- Born: December 5, 1969 (age 55) Hollywood, California, U.S
- Occupation: Actor
- Years active: 1993–present

= Eric Etebari =

American actor

Eric Etebari (born December 5, 1969) is an American actor. He appeared in Witchblade, 2 Fast 2 Furious and The Lincoln Lawyer. He is also known for his physical portrayal of Dallas in Payday: The Web Series and the video game PAYDAY 2; the latter portrayal is voiced by Simon Kerr.

AVAILABLE DATA:

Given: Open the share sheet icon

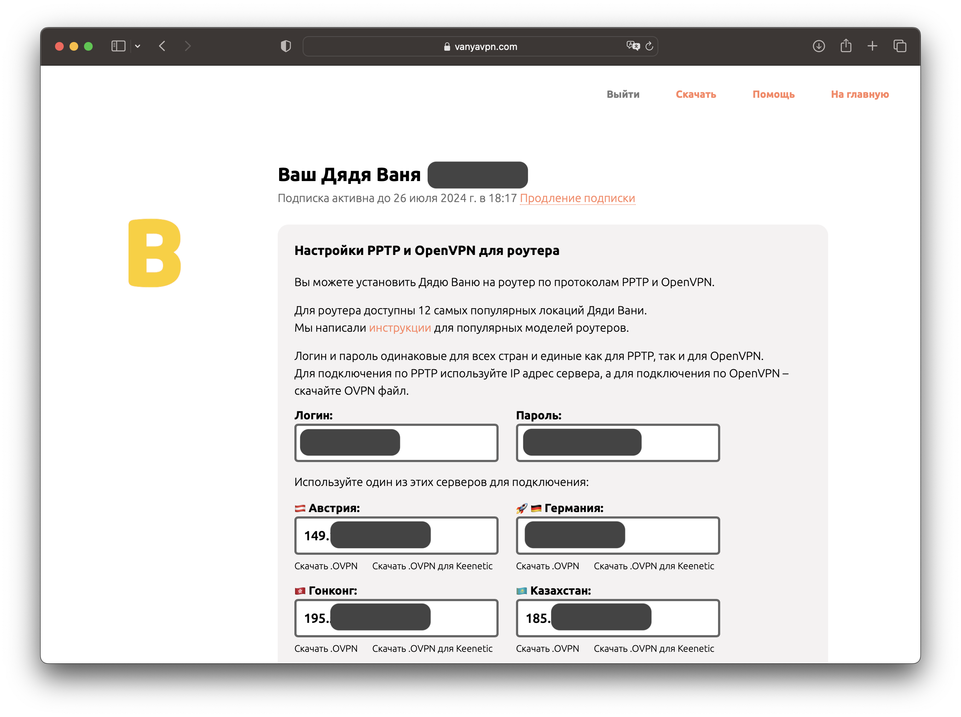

TO BE DONE:
Answer these from the Eric Etebari profile:
1. Where was he born?
2. In what year did his years of activity begin?
3. Who voices his portrayal of Dallas in the video game PAYDAY 2?
The data was drawn from a different source than the Eric Etebari profile.

RESULT FOR THIS EXERCISE:
1. Hollywood, California, U.S.
2. 1993
3. Simon Kerr